Likewise, when we download an image from a registry, we may want to scan it first to see what vulnerabilities may be present in the image before we run it. Of course, this isn’t able to catch all possible vulnerabilities, but it is a good first step we can use when reviewing Docker images.

Finally, let’s take a minute to look at the structure of our Dockerfile and see if we can do something to improve it a bit. Previously, our Dockerfile basically created three new layers on top of the base image - one to install packages in the operating system itself, one to add our application files, and a third to install packages for the Node.js environment that our application uses. Thankfully, Docker itself is very good about how it manages layers on an image, and if it is able to determine that a layer can be reused, it will pull that layer from the cache and use it instead of rebuilding it. So, as long as we start with the same base image and install the same software each time, Docker will be able to use that layer from the cache. So, our first layer can easily be loaded from the cache!

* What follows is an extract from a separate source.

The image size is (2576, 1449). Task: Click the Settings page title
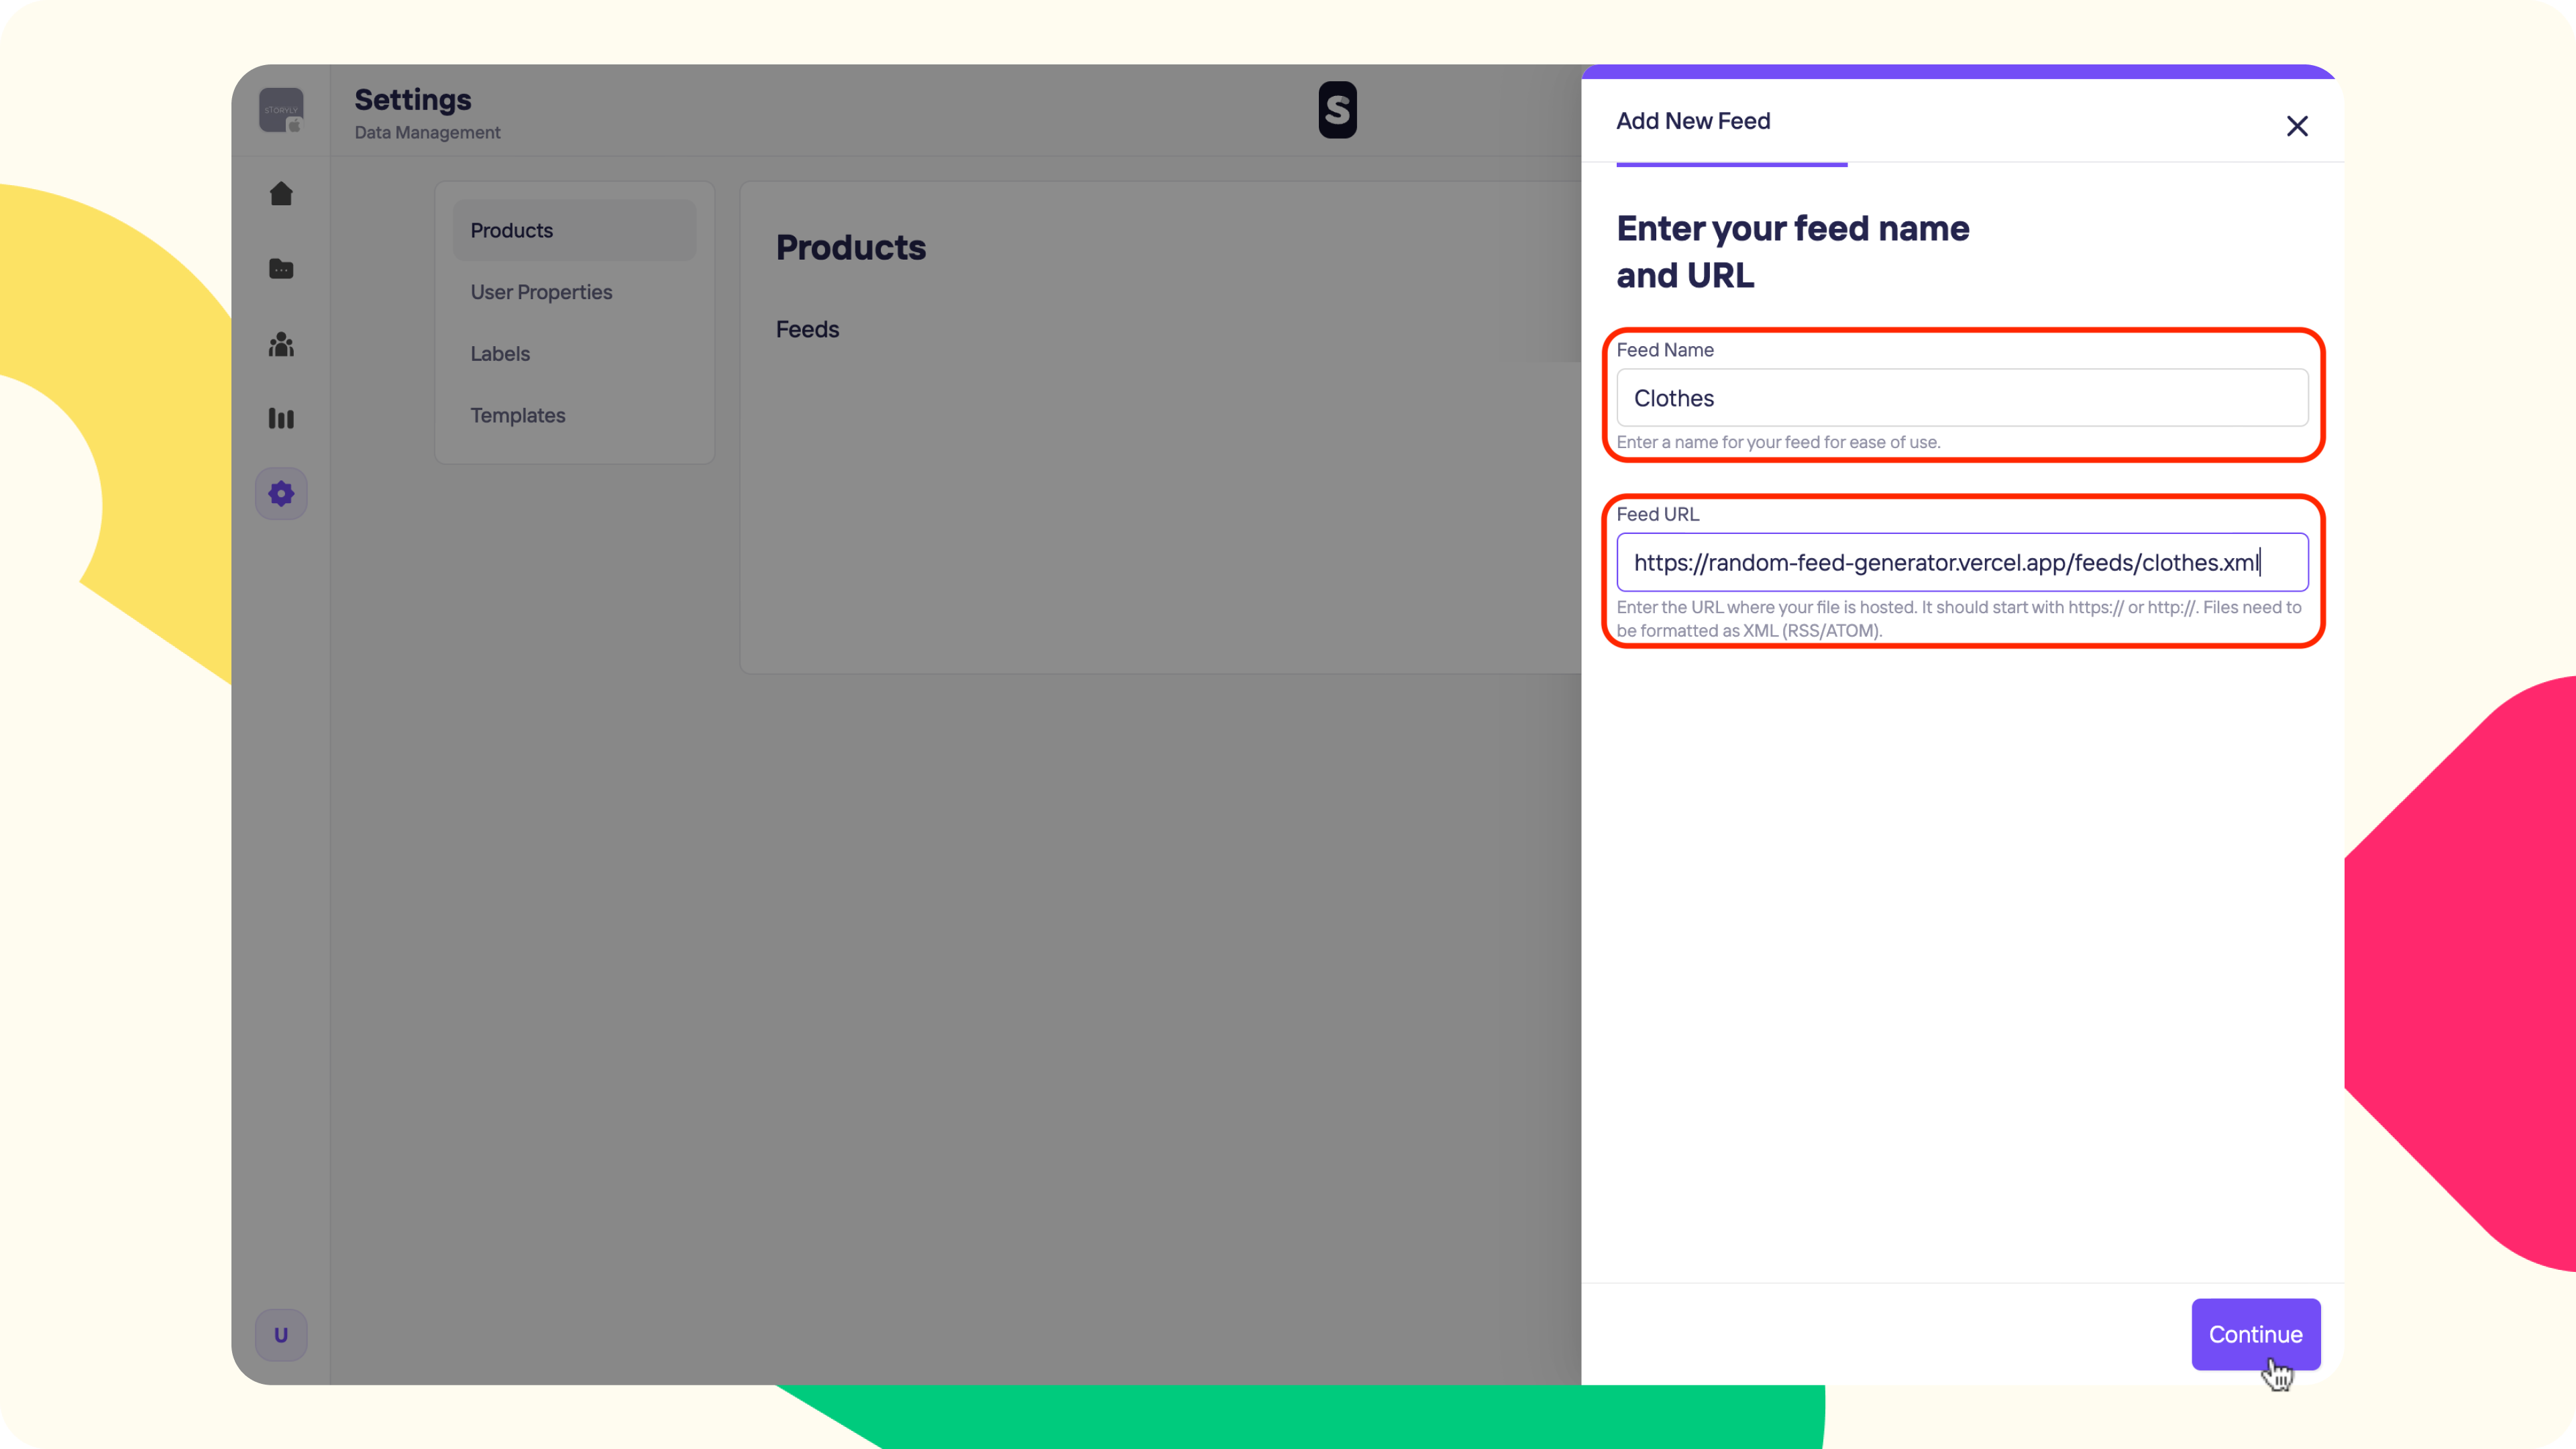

However, each time we change any of the code in our application, we will end up having to rebuild the last two layers, and that can greatly slow down the process of building a new image. Thankfully, by changing our Dockerfile just a bit, as shown on this slide, we can take advantage of the caching capability of Docker to make subsequent builds much easier. In this case, we start by just copying the package.json and yarn.lock files to the image, and then run yarn install to install the libraries needed for our application. This will populate the node_modules folder, and it creates a new layer for our image. That layer can be cached, and as long as we don’t make any changes to either the package.json or yarn.lock files in our application, Docker will be able to reuse that cached layer!

From there, we can copy the rest of our application files into the image and then we are good to go. However, since we’ve already installed our libraries, we don’t want to overwrite the node_modules folder. So, we can create a special file named .dockerignore to tell Docker to ignore various files when creating our image. It works the same way as a .gitignore file. So, we can just tell Docker to ignore the node_modules folder when it copies files into our image!

Try it yourself! Build an image with this new Dockerfile, then make a change somewhere in the application itself and rebuild the image. You should now see that Docker is able to reuse the first two layers from the cache, and the build process will be much faster. So, by thinking a bit about the structure of our application and how we write our Dockerfile, we can make the build process much more efficient.

Docker has some language-specific guides in their documentation that give Dockerfile examples for many common languages, so you can easily start with one of their guides whenever you want to build your own images. The Docker extension for Visual Studio Code also has some great features for building a Dockerfile based on an existing project.

That should give you everything you need to start building your own Docker images!